Work request
Check every line of the data and copy the ones where "Task" appears.

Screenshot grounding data
________
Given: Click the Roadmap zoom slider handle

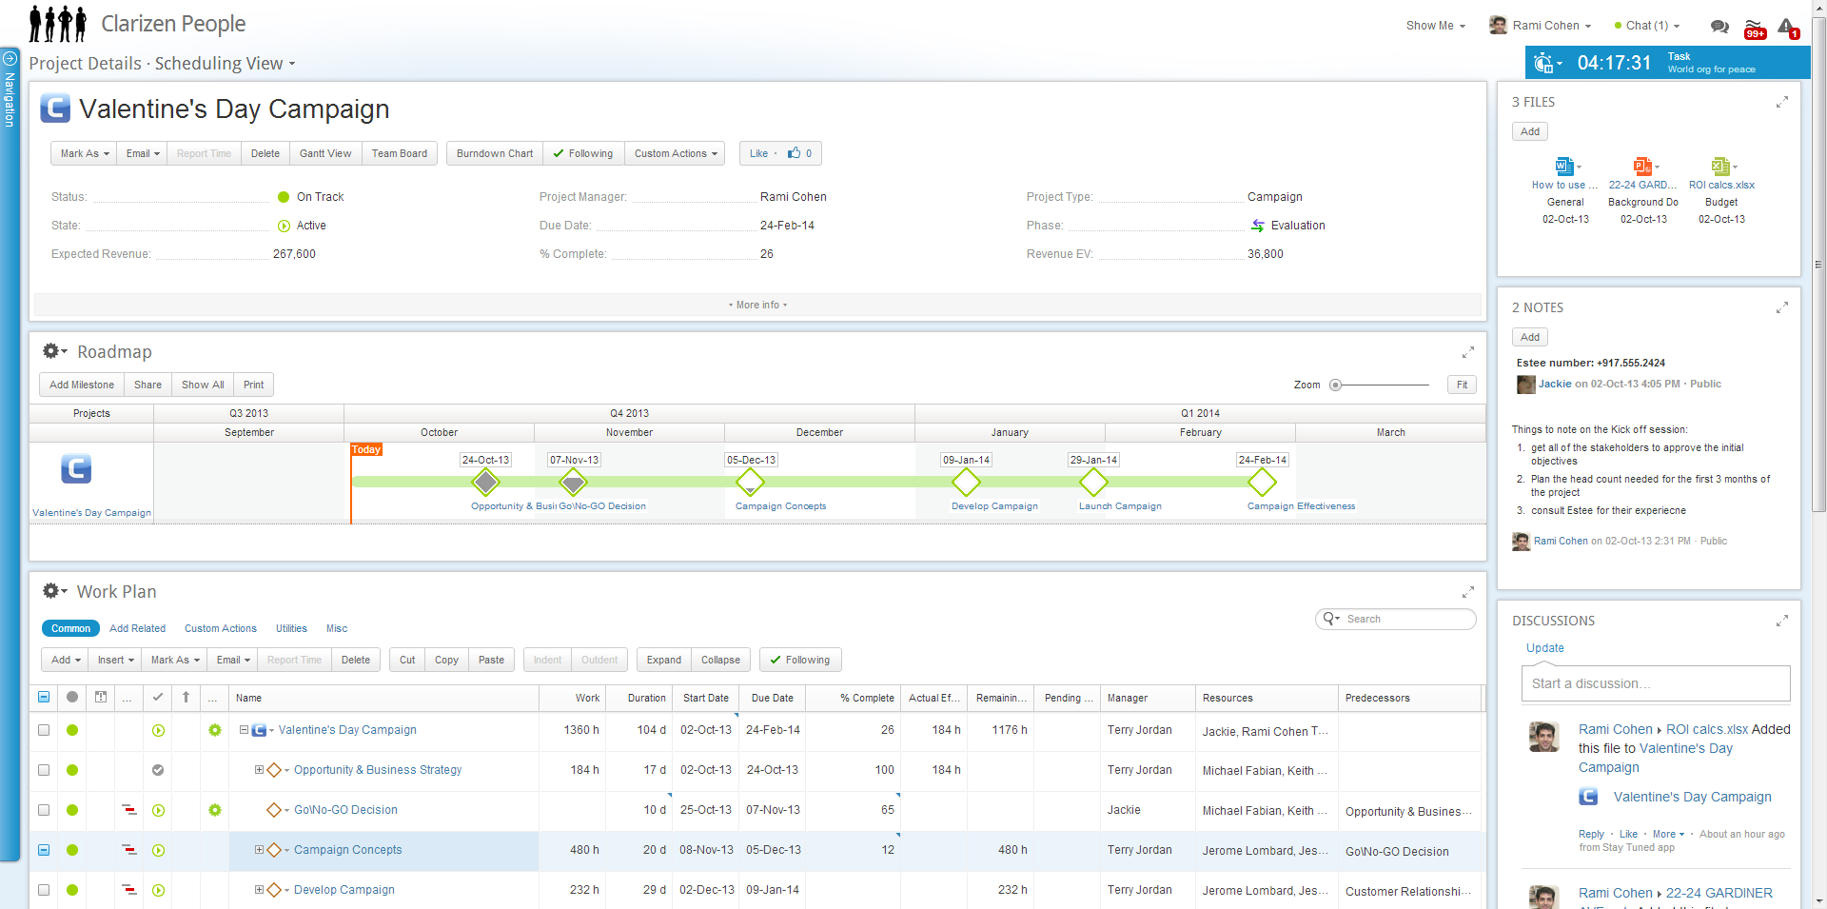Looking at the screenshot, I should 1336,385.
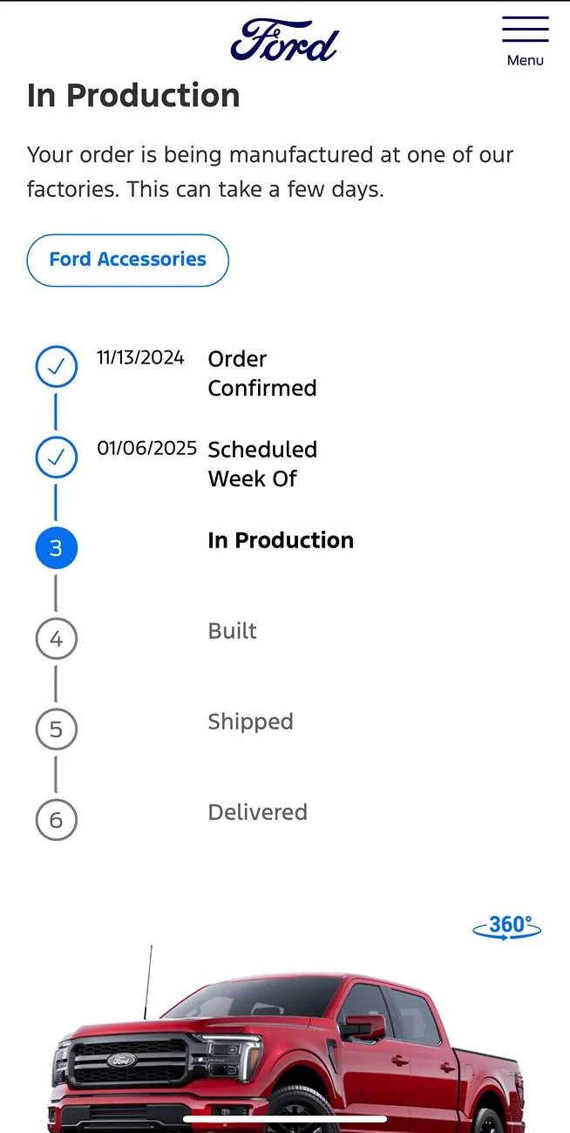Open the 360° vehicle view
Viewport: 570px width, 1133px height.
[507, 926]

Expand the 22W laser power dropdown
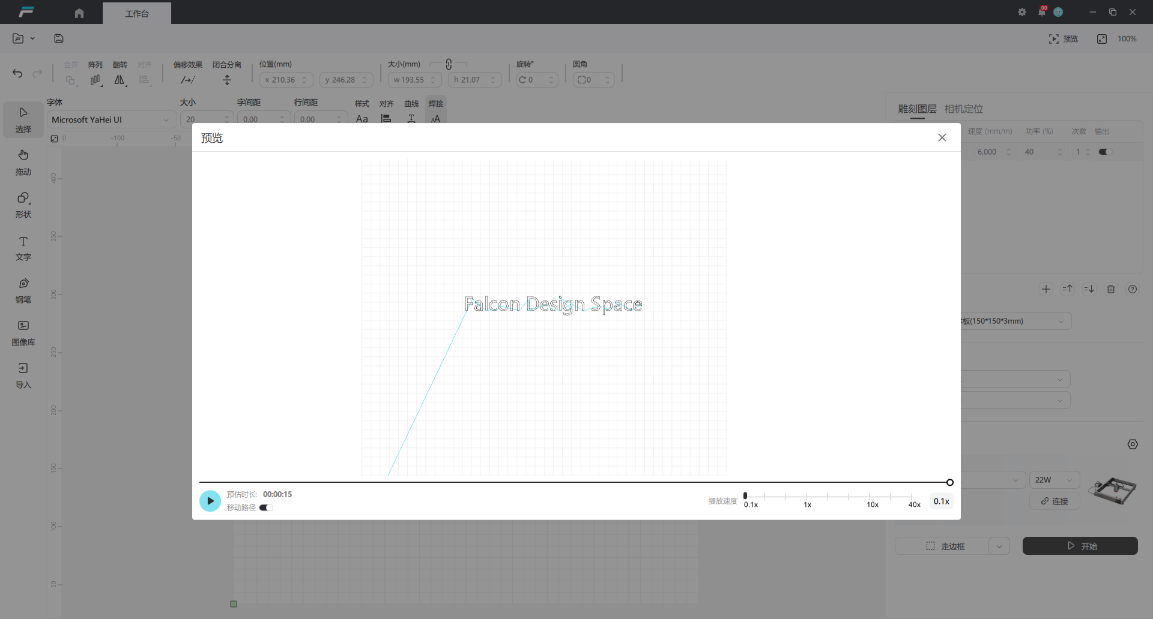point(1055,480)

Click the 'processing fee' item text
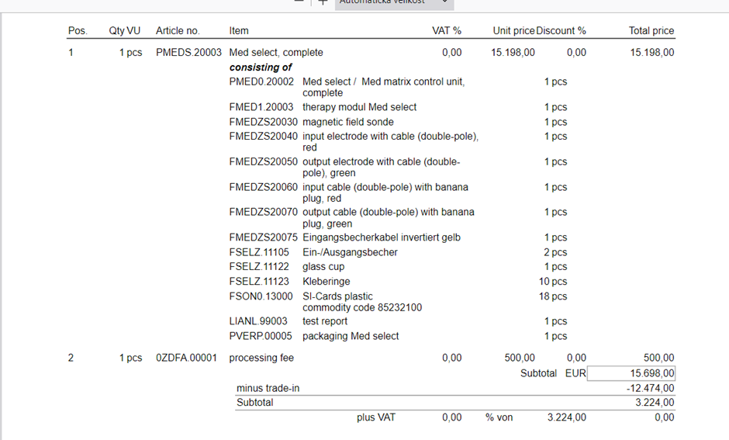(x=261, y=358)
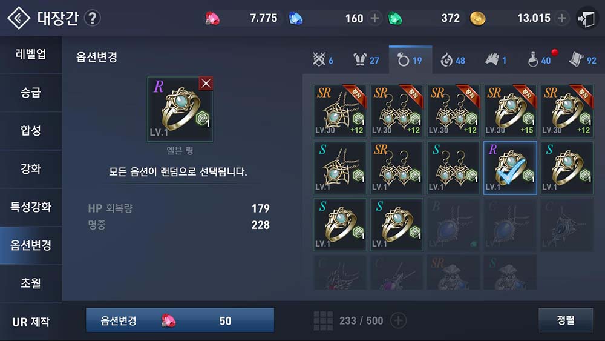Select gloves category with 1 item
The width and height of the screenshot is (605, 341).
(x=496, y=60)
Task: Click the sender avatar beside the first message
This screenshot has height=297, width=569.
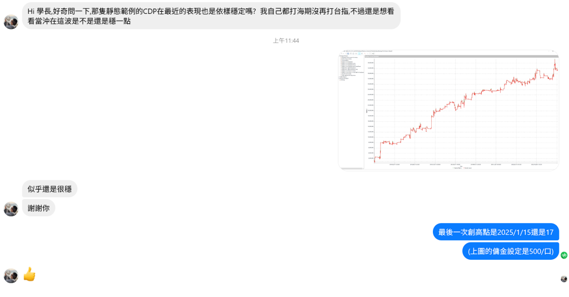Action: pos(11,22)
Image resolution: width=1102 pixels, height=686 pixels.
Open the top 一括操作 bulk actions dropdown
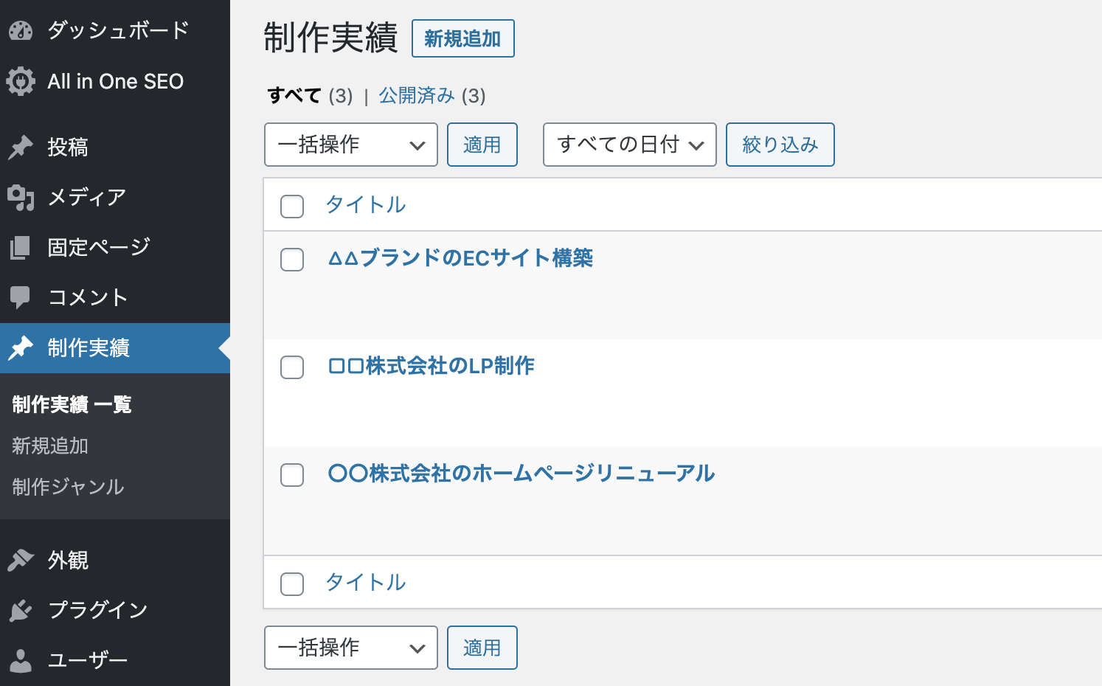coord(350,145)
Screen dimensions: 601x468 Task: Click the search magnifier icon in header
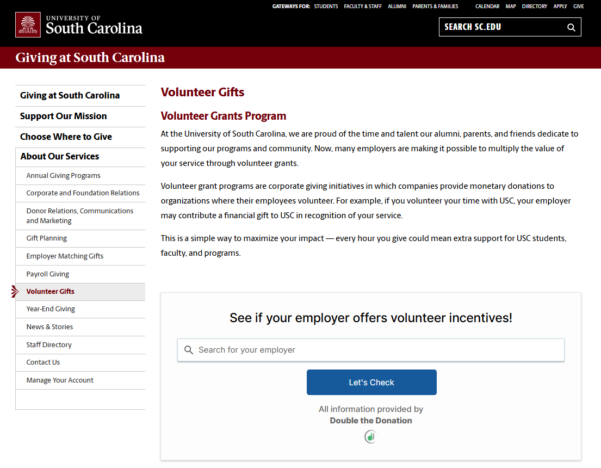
________
Result for this exercise
Task: Click the sender avatar beside the first message
Screen dimensions: 601x468 Task: Click the search magnifier icon in header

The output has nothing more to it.